Ct.), the state trial court entered default judgments -- including punitive damages in
the amount of $500,000 as to one defendant and $1,000,000 as to another -- for
claims of negligence and wantonness brought by a City of Birmingham police
officer who was injured by a motor vehicle. See id., Order of Final Judgments
(Doc. 401). Such verdicts have been reached by juries as well. See, e.g., Brian
Smith v. Alan Nelson, et al., No. 03-CV-2004-000425 (Montgomery Cty. Cir. Ct.)
(motorcycle rider awarded $1,500,000 in compensatory and punitive damages
following non-fatal vehicle wreck). Regarding the Plaintiff’s AEMLD claim, this
court has previously entered a punitive damages award in an amount nine times
that of the compensatory damages award. See McClain v. Metabolife Int'l, Inc.,
259 F. Supp. 2d 1225 (N.D. Ala. 2003). And certainly there are examples of fraud
and misrepresentation cases which have resulted in punitive damages awards well
in excess of what the Plaintiff seeks here. See, e.g., Abrams v. Stroud, No. 2:12cv-177-MHT, 2013 U.S. Dist. LEXIS 173645, *20-21, 2013 WL 6511908 (M.D.

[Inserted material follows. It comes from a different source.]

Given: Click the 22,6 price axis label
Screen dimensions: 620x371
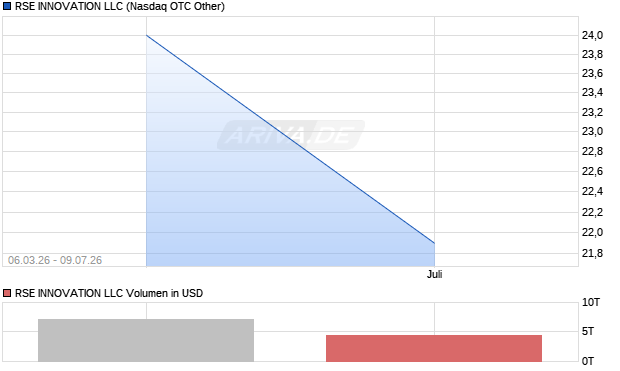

Ala. Dec. 12, 2013), the Court entered a judgment by default that included punitive
damages in the amount of $5,481,792.18, which in that matter amounted to three
times the aggregate compensatory damages. The Court finds that an award of
punitive damages in the amount of $500,000.00 would not be out of step with
amounts entered in comparable cases.
This is true whether the judgments
considered are by default or by jury verdict, and whether they are rendered in state
or federal court.
In light of the foregoing considerations as to the factors to be considered by
the Court when evaluating punitive damages, the Court finds that punitive damages
are appropriate in this case.
The Court further finds that the “guideposts”
announced by the Eleventh Circuit in the Goldsmith case all weigh in favor of the
amount requested by the plaintiff.
For the reasons stated above, the Court finds that the compensatory and
punitive damages requested by the plaintiff are justified by the pleadings and
evidence in this case. The Court further finds that the amounts the plaintiff seeks
are appropriate and in keeping with the law of this Circuit and the State of
Accordingly, the Court will enter a final judgment against the
Defendant, VICTORY POLICE MOTORCYCLES, LLC, and in favor of the
Plaintiff, LAQUINTE LOUIS, in the amount of $1,154,640.93, representing
$654,650.93 in compensatory damages and $500,000.00 in punitive damages.
DONE and ORDERED this July 18, 2019.